Another attack tool - rootkits - is experiencing a resurgence in attacks where cyber criminals combine different malware programs with each other. Rootkits can be used to hide malware from security solutions. In this way, criminals disguise their attempt to log in to the computer, along with the files and processes associated with this procedure. In proof of concept, researchers have demonstrated that attackers copy rootkits from GitHub, a platform for managing open source software, and incorporate these programs into their attack chains to infiltrate companies.
“The problem is that rootkits are not considered malware in the original sense and are therefore legally made available on GitHub”, comments Karsten Hahn, Lead Engineer Prevention, Detection and Response at G DATA CyberDefense. “Such offerings are of particular interest for criminals with little IT knowledge, because programming rootkits is no easy matter.”
Without skilled workers, there is a lack of IT security
One major challenge that affects small and medium-sized enterprises in particular is the lack of trained IT security professionals. This lack of expertise has a lasting effect on the level of IT security. Medium-sized companies cannot close this gap on their own. One way out of this dilemma is offered by managed security services and employees trained in cyber risks. It is important that companies take action sooner rather than later, because an attack on the IT system with possibly uncontrollable consequences can happen at any time.
Targeting the end consumer: attacking the iPhone
Private smartphones remain an attractive target for attackers, and not just because users use them for mobile banking and payments or as digital keys. Attackers will be increasingly targeting iPhones in the future. The reason is that iPhone users are considered to have more purchasing power and are therefore more lucrative for attackers.
“The criminals exploit vulnerabilities in the iOS operating system in particular, because this gives them root permissions and thus complete control over the device”, warns Stefan Decker, mobile security expert at G DATA CyberDefense. “The current year has shown how serious the situation is, as Apple has had to provide patches for critical gaps on several occasions.”
Users must therefore install patches and updates for their smartphones as quickly as possible.
Social engineering: people in the crosshairs
Because technological protection against malware has improved significantly, cyber criminals are continuing to adapt their attack methods.
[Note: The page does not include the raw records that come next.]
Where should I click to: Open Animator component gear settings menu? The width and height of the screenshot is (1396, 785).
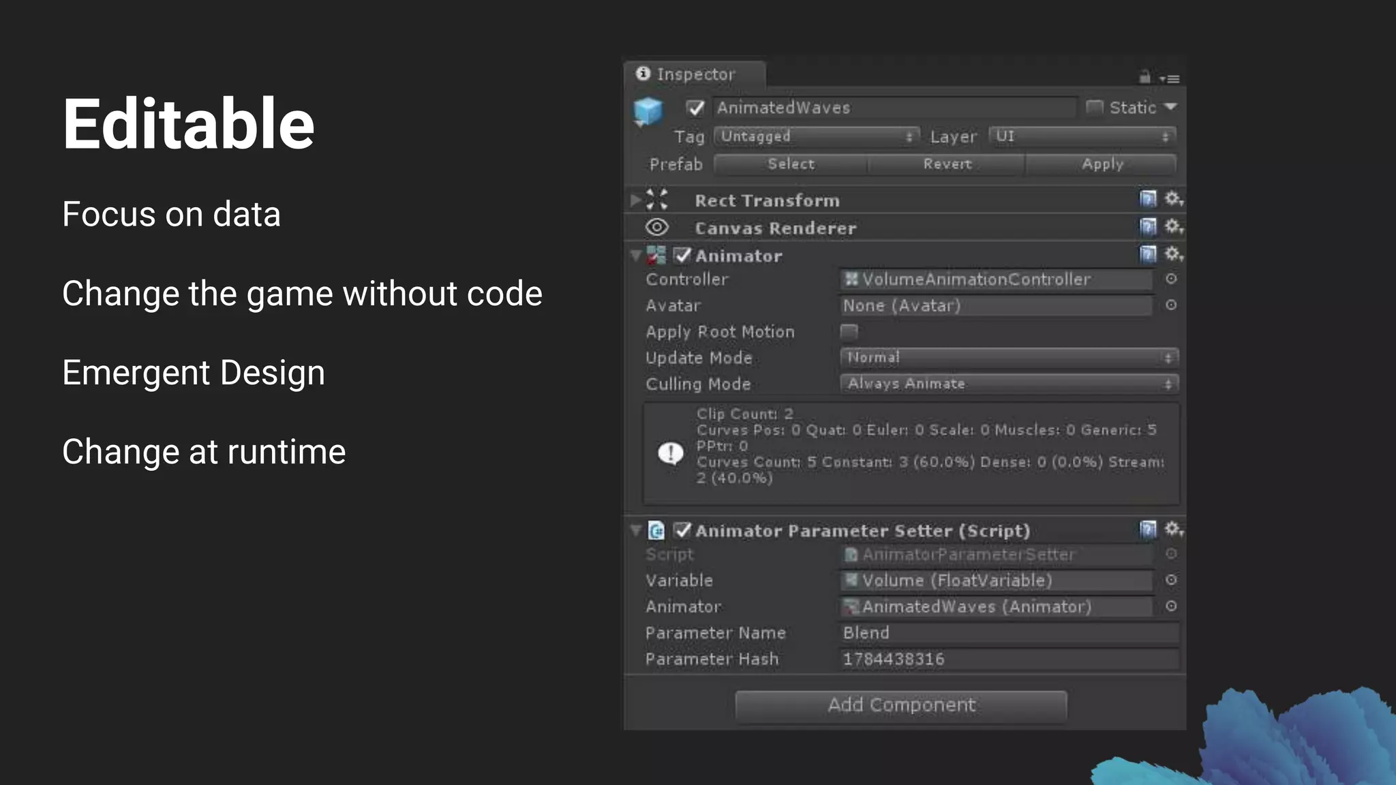[x=1173, y=254]
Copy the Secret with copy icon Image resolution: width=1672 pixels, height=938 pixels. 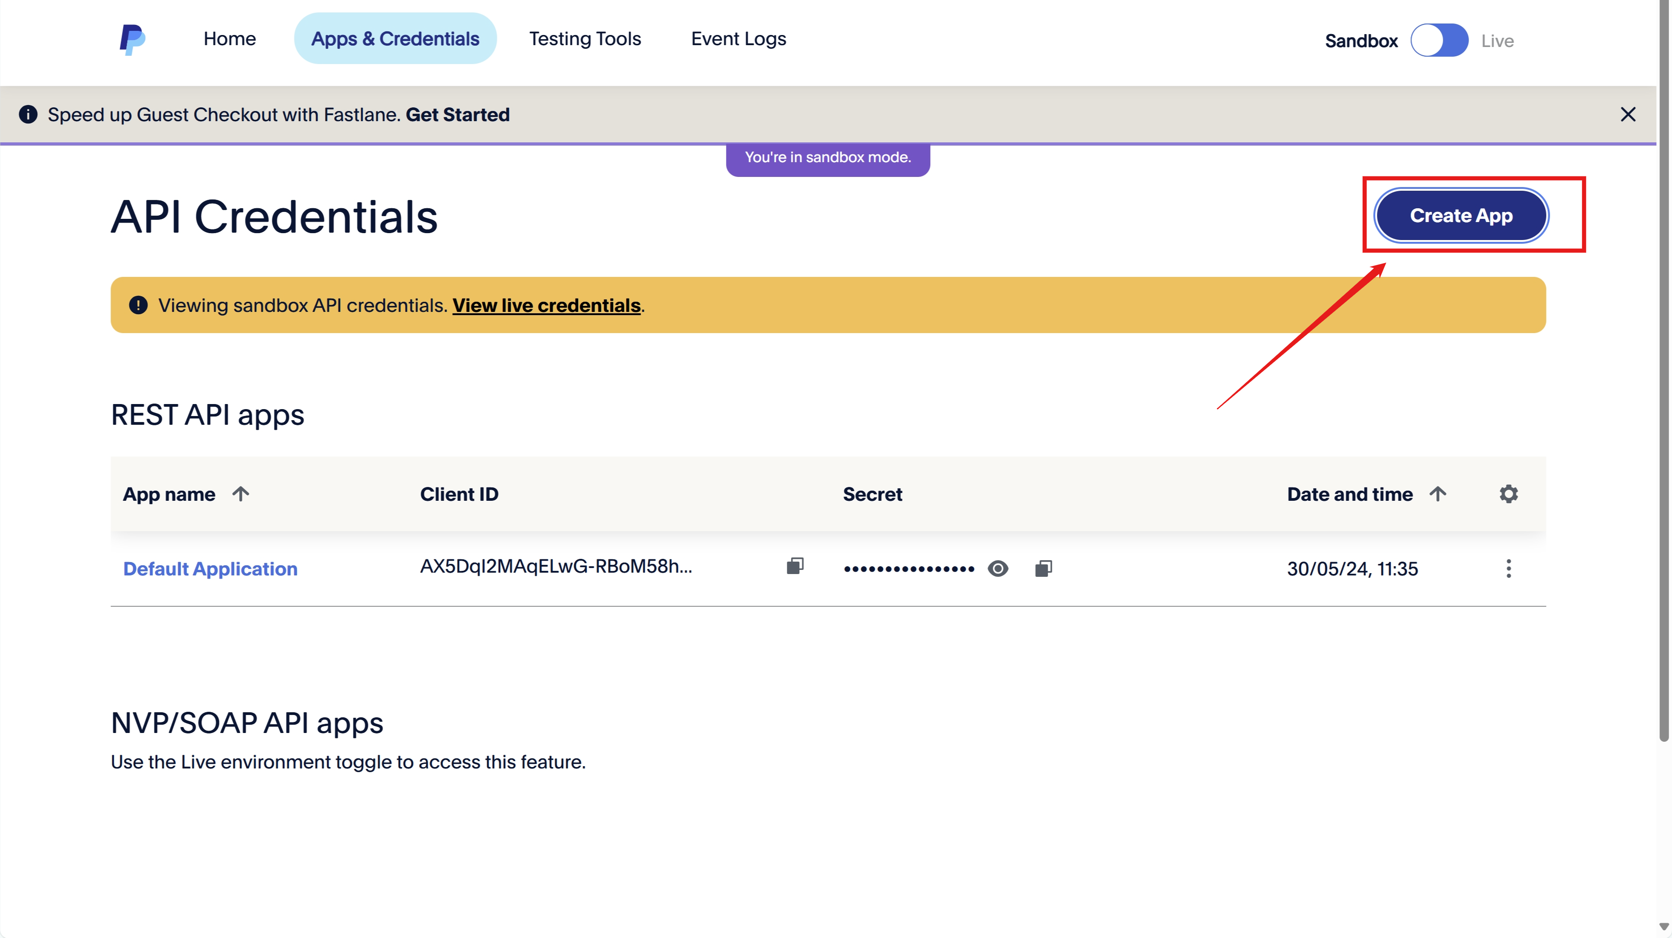[1043, 569]
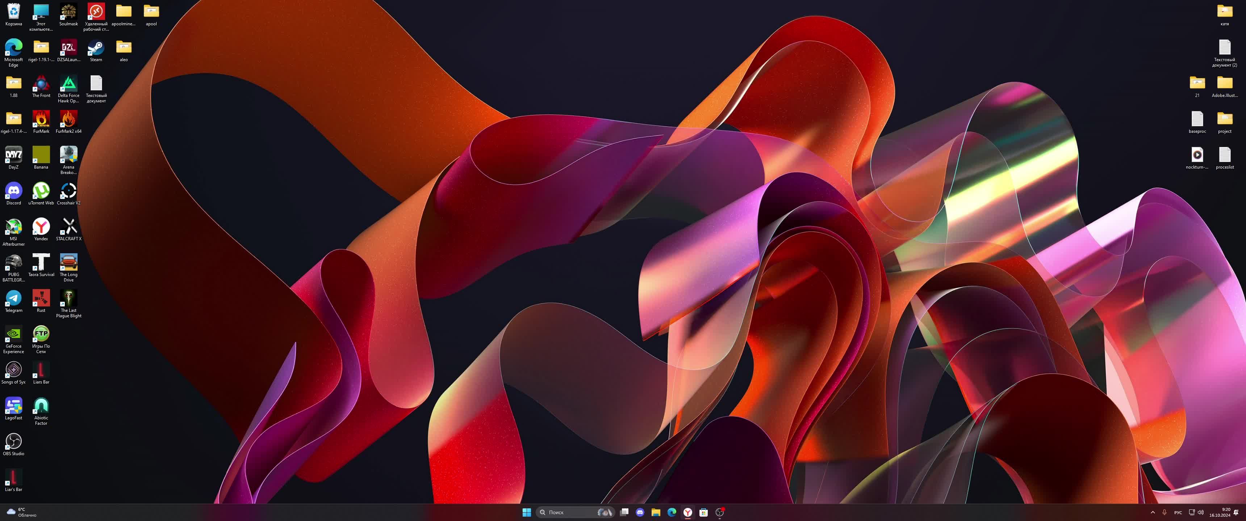Expand the hidden system tray icons

(x=1153, y=512)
Social engineering attacks can hit anyone. They aim to tap into personal data or information from victims. Smartphones play a crucial role in this. Attackers are increasingly contacting their potential victims via messenger services such as WhatsApp or Telegram. Current fraud attempts show how real the danger is. Perpetrators have moved scams targeting the elderly into the digital space, as a form of “senior scam 2.0”. Perpetrators pretend to be a family member in need and try to persuade their victim to transfer a large sum of money.
Anyone who receives an emergency call should - as difficult as it may be - keep a level head and analyse the scenario. And check via another channel (email or telephone call) if the emergency described has actually happened.